- What this task involves
Every line in the records below that holds the word "will" is to be copied.

Segment Start: Dataset content

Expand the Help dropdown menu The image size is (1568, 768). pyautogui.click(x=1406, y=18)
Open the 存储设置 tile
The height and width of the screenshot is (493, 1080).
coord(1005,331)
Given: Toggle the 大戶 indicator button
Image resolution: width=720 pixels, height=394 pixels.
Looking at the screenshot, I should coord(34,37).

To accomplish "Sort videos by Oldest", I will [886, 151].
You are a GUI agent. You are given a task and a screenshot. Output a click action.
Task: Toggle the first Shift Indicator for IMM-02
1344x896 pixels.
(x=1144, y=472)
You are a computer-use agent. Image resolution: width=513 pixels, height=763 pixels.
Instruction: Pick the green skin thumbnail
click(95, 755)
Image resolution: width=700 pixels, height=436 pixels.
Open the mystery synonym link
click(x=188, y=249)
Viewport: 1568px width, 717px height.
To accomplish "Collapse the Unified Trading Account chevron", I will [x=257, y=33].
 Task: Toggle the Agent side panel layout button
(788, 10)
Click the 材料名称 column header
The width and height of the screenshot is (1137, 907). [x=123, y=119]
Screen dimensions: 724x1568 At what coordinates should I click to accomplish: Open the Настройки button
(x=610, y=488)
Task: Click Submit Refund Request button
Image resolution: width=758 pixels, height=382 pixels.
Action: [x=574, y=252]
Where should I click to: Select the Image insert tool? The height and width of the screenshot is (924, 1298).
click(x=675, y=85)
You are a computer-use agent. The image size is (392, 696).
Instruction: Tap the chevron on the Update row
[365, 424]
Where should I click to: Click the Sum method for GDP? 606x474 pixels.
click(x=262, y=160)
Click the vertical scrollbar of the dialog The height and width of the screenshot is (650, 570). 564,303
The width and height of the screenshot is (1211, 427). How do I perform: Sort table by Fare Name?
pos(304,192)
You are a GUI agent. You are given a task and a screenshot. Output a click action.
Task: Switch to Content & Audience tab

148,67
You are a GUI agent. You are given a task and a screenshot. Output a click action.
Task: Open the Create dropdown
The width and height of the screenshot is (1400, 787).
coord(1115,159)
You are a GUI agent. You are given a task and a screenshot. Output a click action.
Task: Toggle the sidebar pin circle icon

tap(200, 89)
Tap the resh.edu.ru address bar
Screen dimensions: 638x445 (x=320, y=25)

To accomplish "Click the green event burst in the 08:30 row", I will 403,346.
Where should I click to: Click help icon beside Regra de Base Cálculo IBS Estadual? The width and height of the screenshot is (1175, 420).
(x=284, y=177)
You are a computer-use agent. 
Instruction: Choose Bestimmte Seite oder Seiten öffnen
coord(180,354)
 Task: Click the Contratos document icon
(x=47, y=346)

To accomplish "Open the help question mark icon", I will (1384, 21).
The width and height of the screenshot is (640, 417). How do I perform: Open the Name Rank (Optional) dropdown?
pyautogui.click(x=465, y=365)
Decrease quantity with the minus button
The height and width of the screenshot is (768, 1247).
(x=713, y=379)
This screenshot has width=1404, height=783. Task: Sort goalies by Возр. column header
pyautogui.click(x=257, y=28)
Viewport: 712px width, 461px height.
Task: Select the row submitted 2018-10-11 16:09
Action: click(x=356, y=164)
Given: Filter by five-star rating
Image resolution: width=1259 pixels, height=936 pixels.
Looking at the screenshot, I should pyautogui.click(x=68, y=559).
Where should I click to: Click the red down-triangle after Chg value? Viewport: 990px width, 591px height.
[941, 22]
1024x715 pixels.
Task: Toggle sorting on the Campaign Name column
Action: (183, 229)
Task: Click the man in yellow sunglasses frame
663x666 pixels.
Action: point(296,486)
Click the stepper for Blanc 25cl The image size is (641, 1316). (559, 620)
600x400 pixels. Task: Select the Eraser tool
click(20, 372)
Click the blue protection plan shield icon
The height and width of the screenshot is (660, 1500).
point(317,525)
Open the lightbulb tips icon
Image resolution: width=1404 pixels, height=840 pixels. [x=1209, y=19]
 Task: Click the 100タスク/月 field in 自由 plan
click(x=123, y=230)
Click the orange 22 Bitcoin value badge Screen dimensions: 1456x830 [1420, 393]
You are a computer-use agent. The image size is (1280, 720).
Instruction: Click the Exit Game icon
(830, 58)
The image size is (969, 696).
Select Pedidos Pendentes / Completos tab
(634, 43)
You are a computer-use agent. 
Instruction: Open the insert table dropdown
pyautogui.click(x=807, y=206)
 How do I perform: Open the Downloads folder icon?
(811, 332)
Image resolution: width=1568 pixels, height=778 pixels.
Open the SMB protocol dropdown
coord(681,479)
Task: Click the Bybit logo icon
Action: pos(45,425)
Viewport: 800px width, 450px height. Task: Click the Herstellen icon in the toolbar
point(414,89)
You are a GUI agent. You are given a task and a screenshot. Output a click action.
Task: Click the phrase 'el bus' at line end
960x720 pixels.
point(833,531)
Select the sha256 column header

Segment End: Dataset content

- Solution to the problem
To accomplish "Sort videos by Oldest", I will [886, 151].
To accomplish "Collapse the Unified Trading Account chevron", I will [x=257, y=33].
To accomplish "Click the green event burst in the 08:30 row", I will 403,346.
To accomplish "Open the help question mark icon", I will (1384, 21).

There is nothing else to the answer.